- To do:
Leaving the images behind, copy every line of the records exactly.

⟨

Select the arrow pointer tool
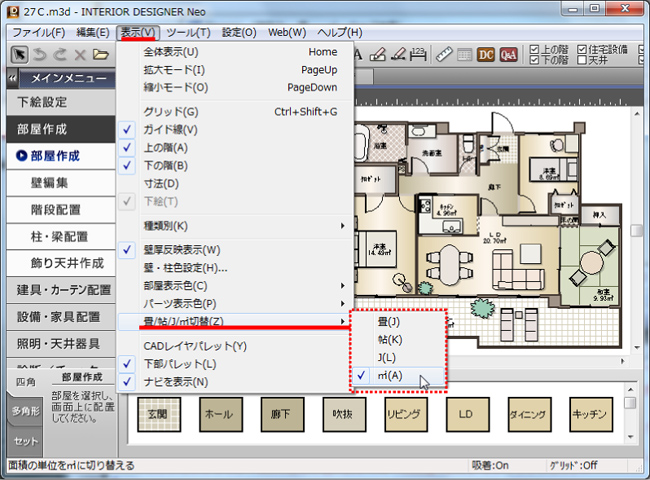This screenshot has width=650, height=480. 19,54
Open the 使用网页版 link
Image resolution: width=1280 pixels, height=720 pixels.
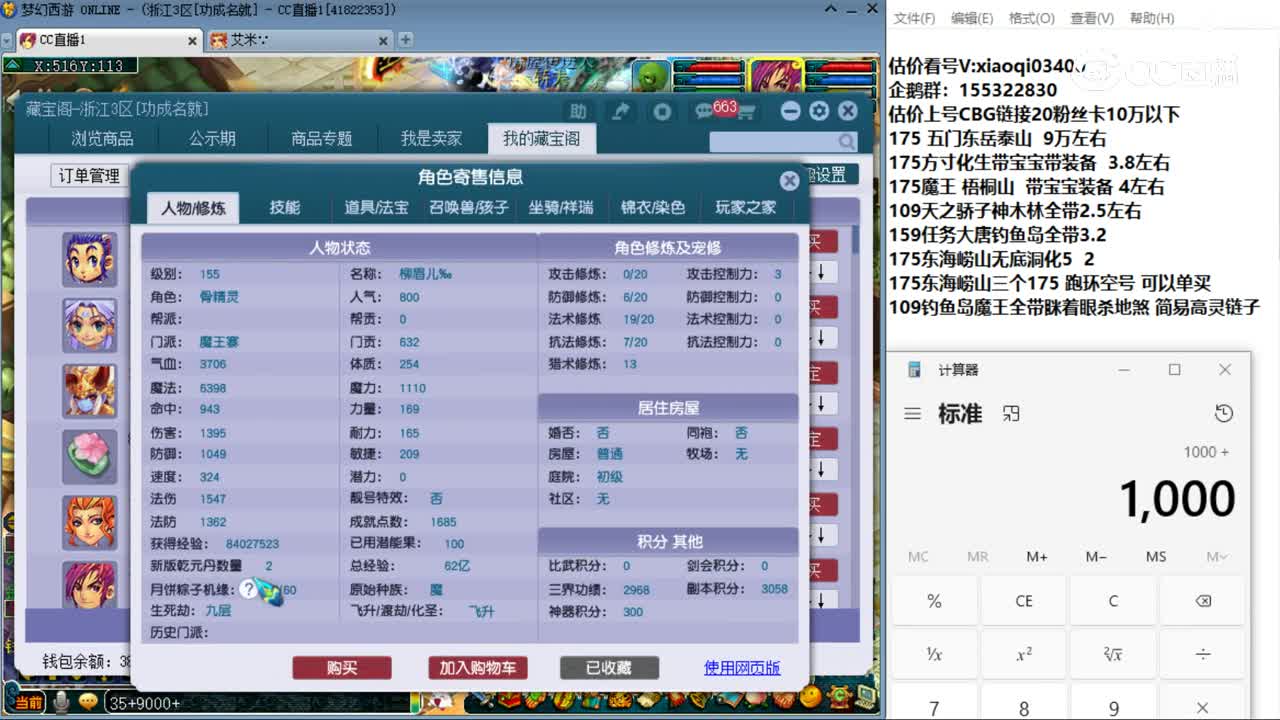[x=742, y=668]
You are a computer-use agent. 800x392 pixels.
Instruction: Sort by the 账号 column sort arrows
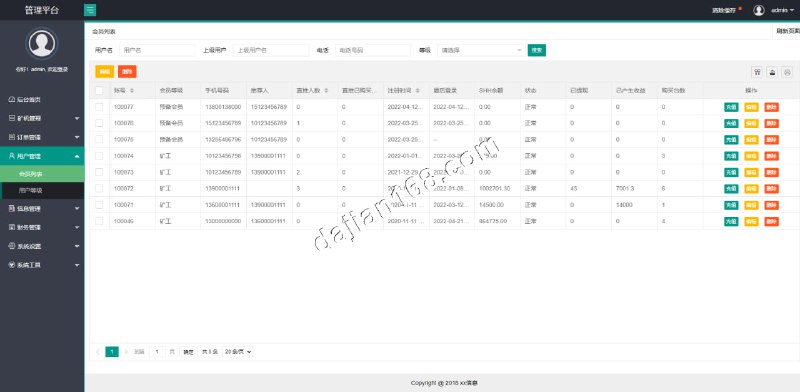click(132, 90)
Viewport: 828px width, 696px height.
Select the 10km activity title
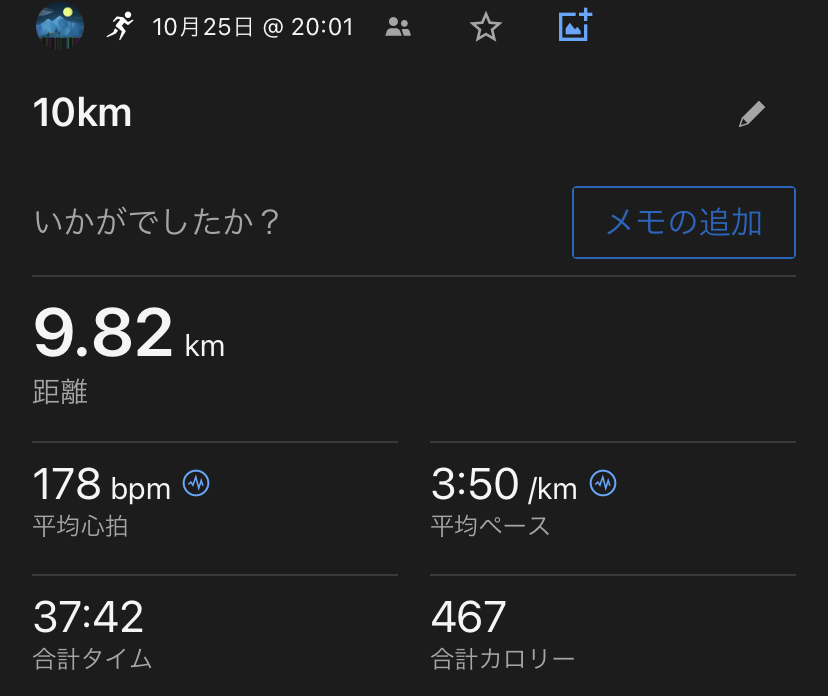pyautogui.click(x=82, y=114)
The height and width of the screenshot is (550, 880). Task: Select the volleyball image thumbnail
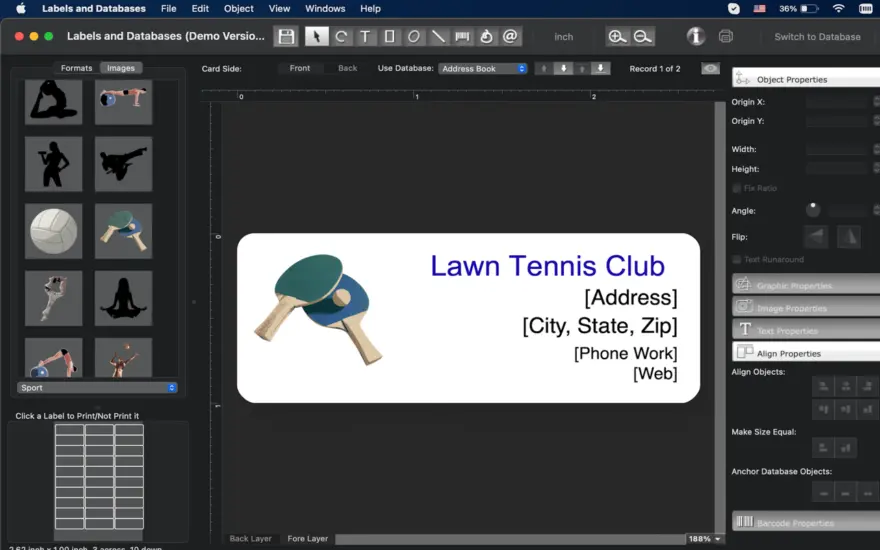pos(53,231)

⟩

- Exercise result:
Select the arrow pointer tool
This screenshot has width=650, height=480. 19,54
Open the 使用网页版 link
Image resolution: width=1280 pixels, height=720 pixels.
[x=742, y=668]
You are a computer-use agent. 800x392 pixels.
Instruction: Sort by the 账号 column sort arrows
click(132, 90)
Viewport: 828px width, 696px height.
Select the 10km activity title
pyautogui.click(x=82, y=114)
The height and width of the screenshot is (550, 880). Task: Select the volleyball image thumbnail
pos(53,231)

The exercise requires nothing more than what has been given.